The lost sheep and the lost coin

Sermon preached at unknown location – but the manuscript is appended ‘Swindon’; exact date unknown, but headed “Trinity 5” so likely to be in July.

You’re on the bus. Suddenly you find that you are one penny short of the fare. You look in your pockets. You turn out your purse. Very embarrassing. All the people behind you in the queue are becoming more impatient. That one penny becomes the most important; all the others just aren’t enough, however many you may have. Then at last, you find one under some old toffee papers. Oh, the relief! Oh, the joy! You can sit down and enjoy the journey. How important is one penny.

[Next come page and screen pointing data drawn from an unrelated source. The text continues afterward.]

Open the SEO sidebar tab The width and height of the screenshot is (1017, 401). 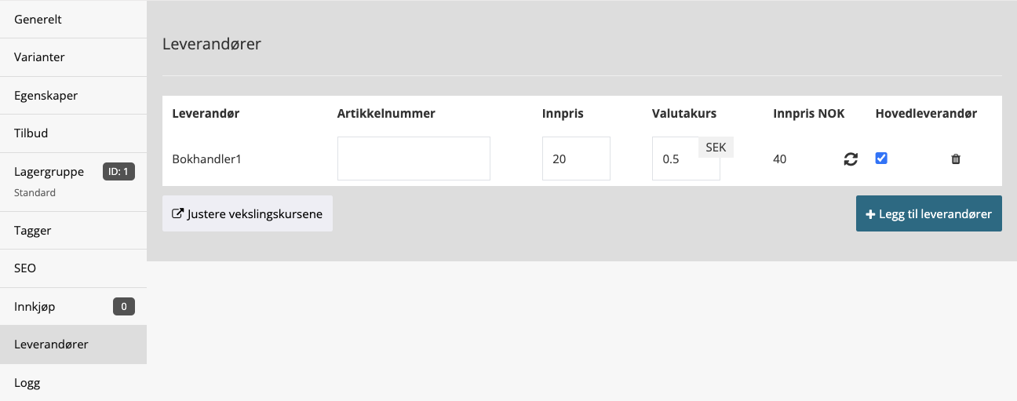pyautogui.click(x=73, y=268)
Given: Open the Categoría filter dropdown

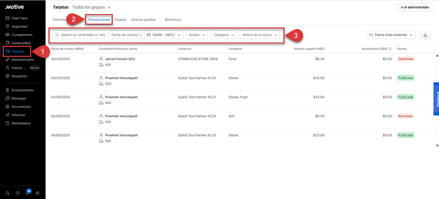Looking at the screenshot, I should 224,35.
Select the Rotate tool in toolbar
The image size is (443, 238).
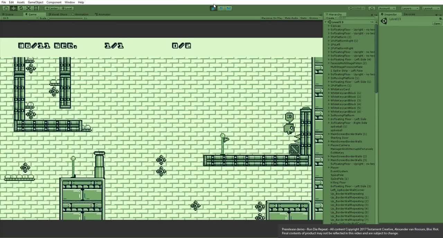21,8
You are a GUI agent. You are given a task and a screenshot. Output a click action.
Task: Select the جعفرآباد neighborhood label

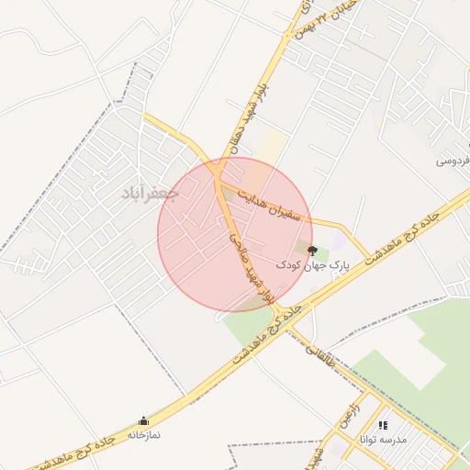(x=151, y=194)
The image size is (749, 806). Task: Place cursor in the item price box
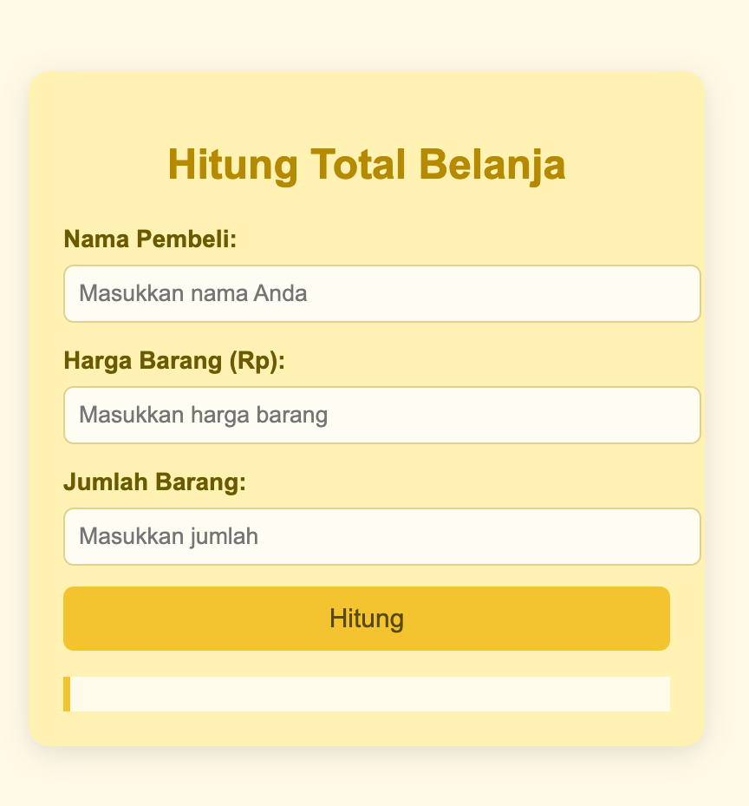click(381, 415)
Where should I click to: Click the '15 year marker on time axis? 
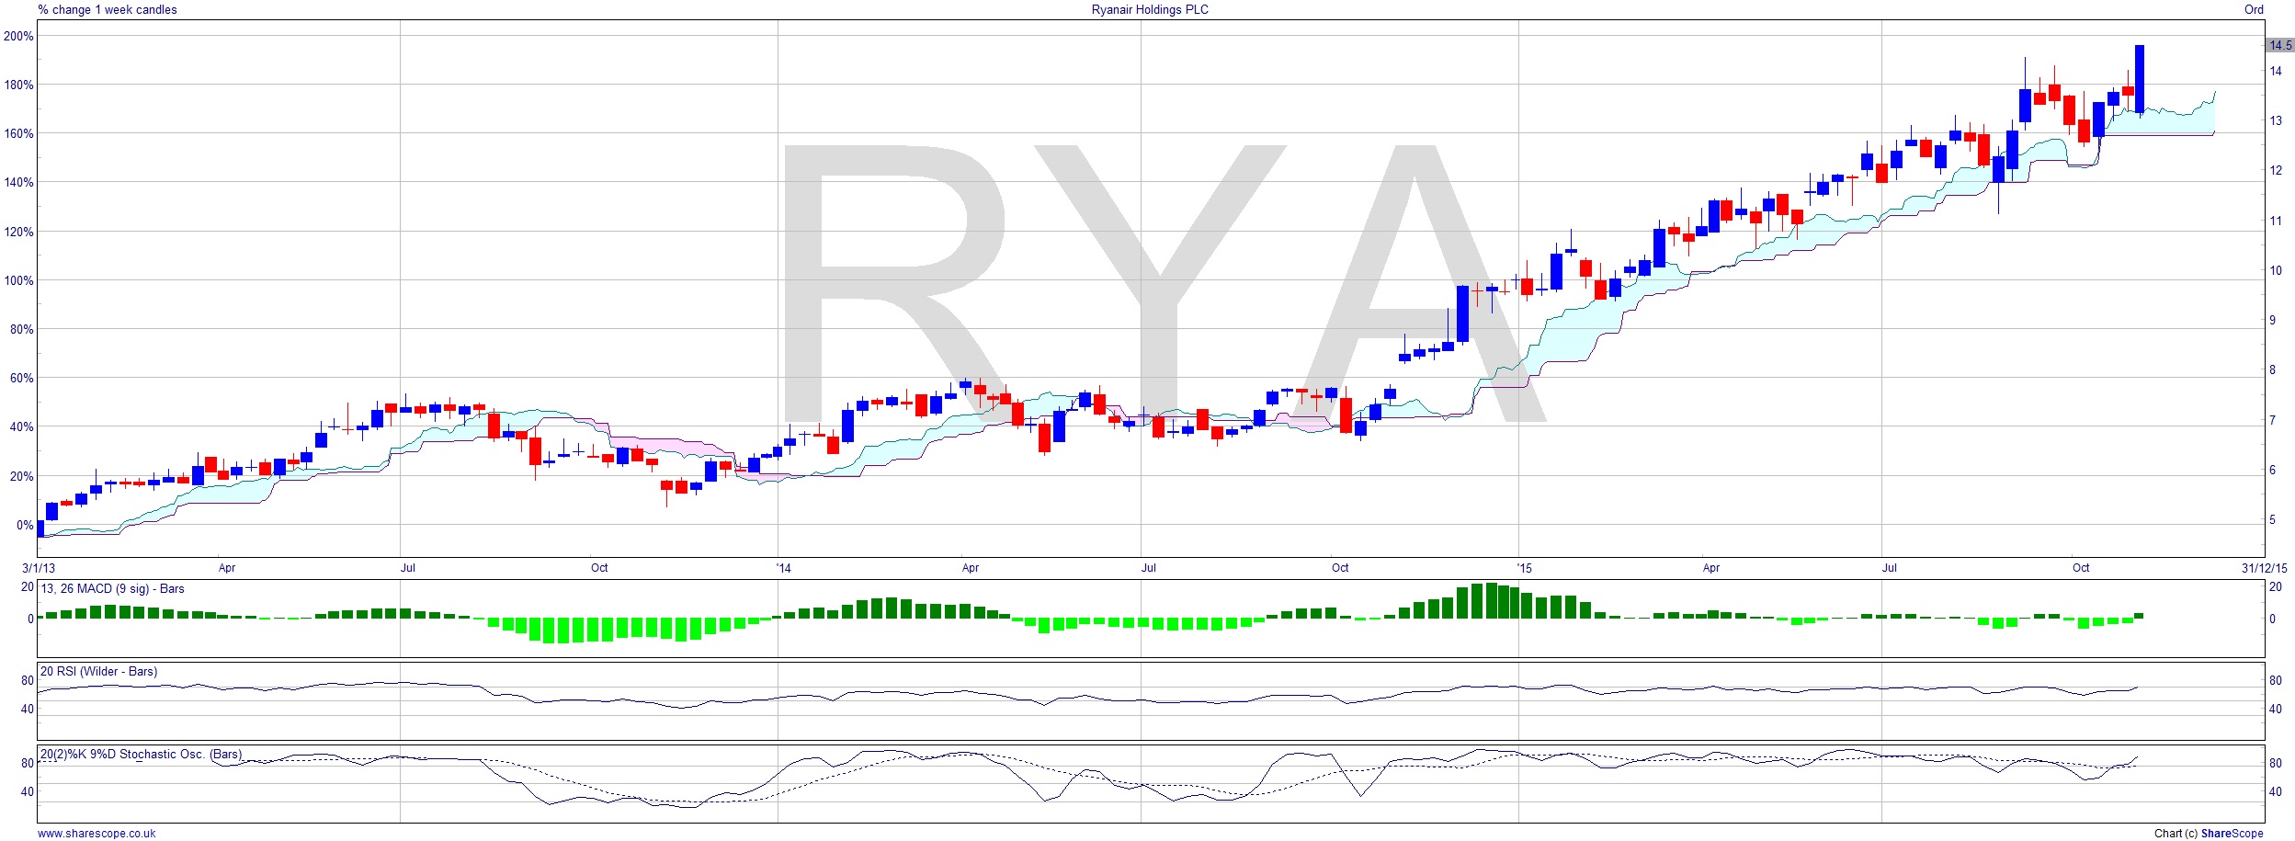(1524, 568)
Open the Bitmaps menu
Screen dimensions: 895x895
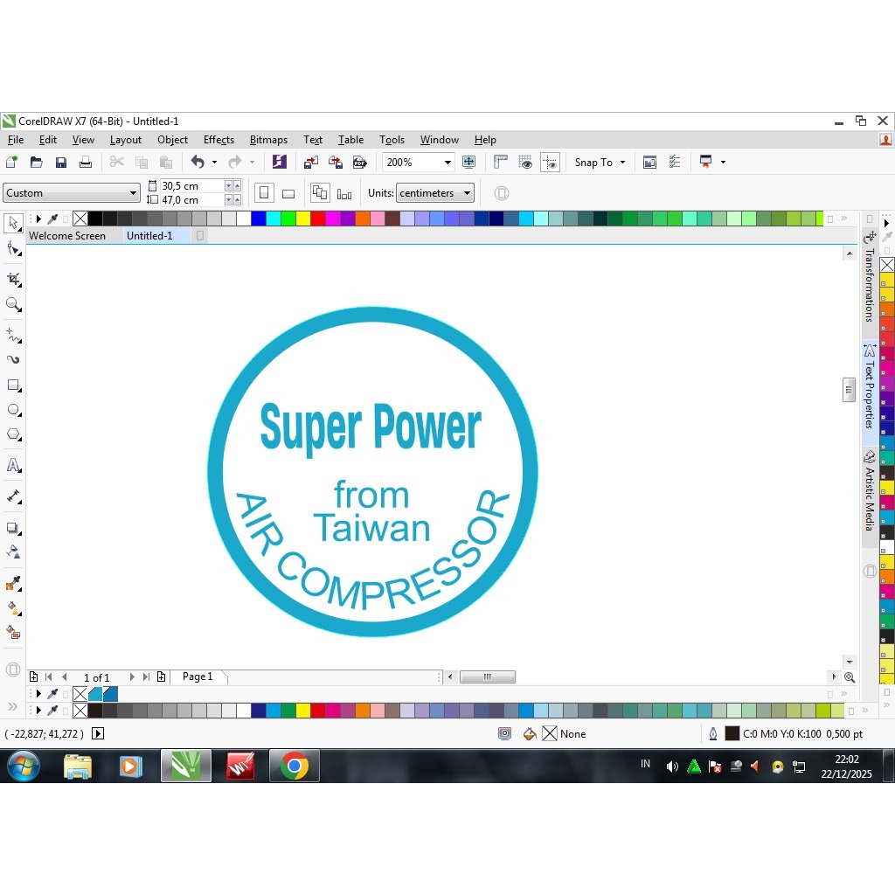pos(268,140)
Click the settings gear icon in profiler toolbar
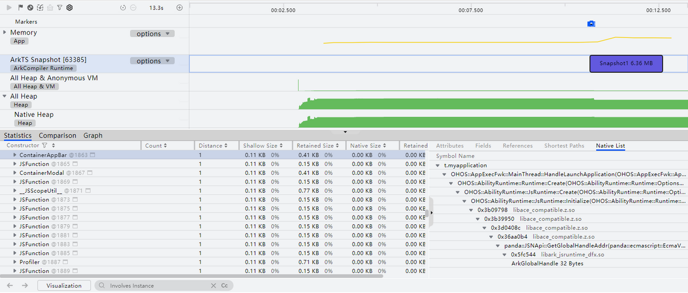The height and width of the screenshot is (293, 688). click(69, 7)
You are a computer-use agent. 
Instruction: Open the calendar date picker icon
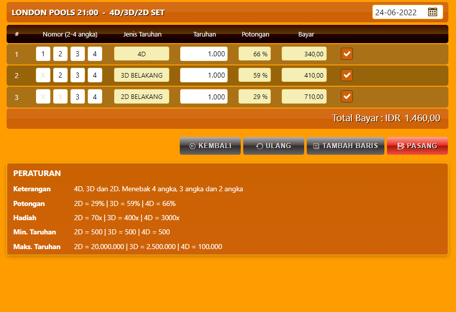pos(433,12)
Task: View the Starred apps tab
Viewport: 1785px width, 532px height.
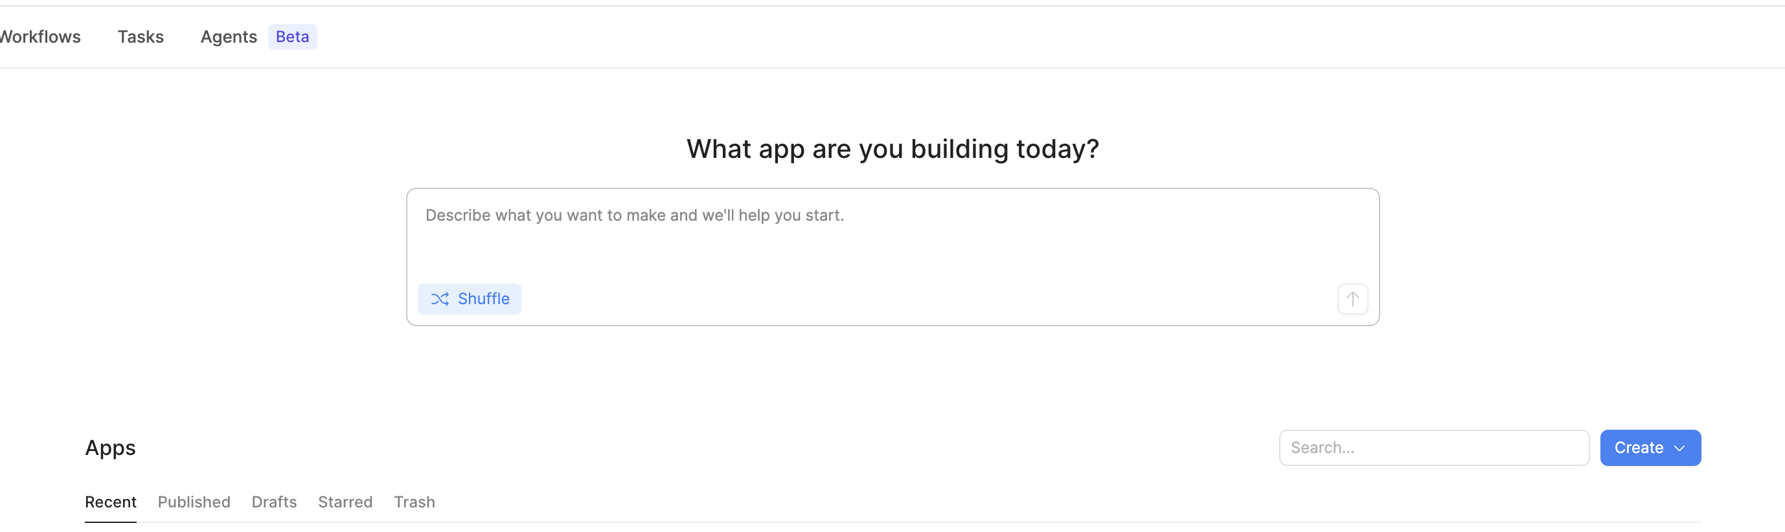Action: 345,502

People are important, too. Let’s suppose you’ve had a row with your teenage daughter. She has stormed out of the house at eleven o’clock at night, promising never to come back. Do you go to bed? Do you say to yourself, “oh, she’ll come back. There’s nothing for me to do”? No. You wait up, worried and anxious. Perhaps you go out into the dark streets and call her. You do this, because you love her.

But what about people you don’t like? Can you do the same for them? The outcast is hardest to love. We all have to deal with unpleasant and difficult people. Their nastiness is often a silent plea for love – but often the heart is closed. A horrid man is often one who has never learned nor been able to love himself. Never having received love, he cannot give it to others.

Like the lost sheep, he has wandered away from his fellows and no longer has the joy of fellowship nor the support of brotherhood. Only the good shepherd cares enough to find him. He goes out to where the sheep is. He does not stand at the door of the sheepfold vainly calling for him to come home. He looks and searches to find him where he is, and then carries him to where he should be. Even more, he rejoices and invites others to share that joy.

Do we do the same for people? Our society is very good at punishing the offender, the sheep gone astray, but we are very bad at receiving back into our lives the newly-released prisoner.

How about the friend who has hurt you? Do you look out for your friend, invite him back to your home? Do you wait instead for him to come and apologise? Who is the first to make it up after a family row? Do you say to yourself, “he started it, he must do it first”?

Only your love for him will help him to realise that he is in fact loveable and valuable to you. That’s very hard, but no less than the full demand of the Gospel. “Because you cannot do all this in your own strength, pray earnestly for the Spirit to give you the strength you need.”